2) Reality shows on MTV and VH1. Anyone remember music videos? Obviously people do, because I see them on YouTube constantly; where I also see some guy's roommate set his own pubic hair on fire. How's that for entertainment you fucking cattle? BAAAAAAAAA!!!
3) High-Fructose Corn Syrup. There's too much of this shit in our food (so it probably SHOULDN'T be shoved up a Tur-duc-en's ass, but come on, it's a Tur-duc-en! What else can you possibly do- add a Cornish game hen and a Buffalo chicken wing? (Ofcourse, that would make it a Tur-duc-en-hen-ing.)). Almost as if there is a very small elite group of people with a very strong interest in keeping us fat and complacent… Yeah, keep drinking this beer, cattle, and watch this sporting event, and eat this food, take this anti-depressant, and go to sleep… for while you snooze through life, the elite who have been trained to believe that they were born into privilege because GOD made it so, will take care of everything… so sleep… sleeeeeeeeep… and when you wake up, DIABETES! AAAAAAAAGH!!!

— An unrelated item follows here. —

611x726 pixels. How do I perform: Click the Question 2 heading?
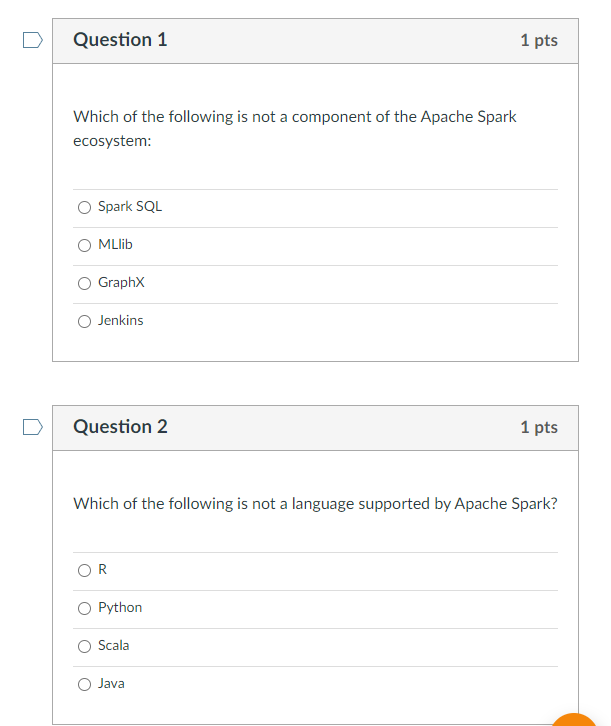(120, 426)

(By the way, what am I thankful for? My family (which to me, includes my friends), green makeup- which is saving my butt again, the Orlando stand-up comedy scene, The Clarences, and the Killswitch Engage album "When Daylight Dies.")
In honor of Christmas, I wish this for all of you:
Like the sun, die and be born anew.
Let the parts of yourself that are absorbed by this illusion perish so that you can wake up with eyes truly open to the REAL reality: we are one.
If you are angered by the phrase "Happy Holidays" and INSIST that this is Christmas and NOTHING else, then I truly wish that you find the living Christ- an energy that transcends petty dogma and embraces the spirit of happy holidays.
And lastly, I wish that all of you get to play the Wii- it's actually pretty fucking cool.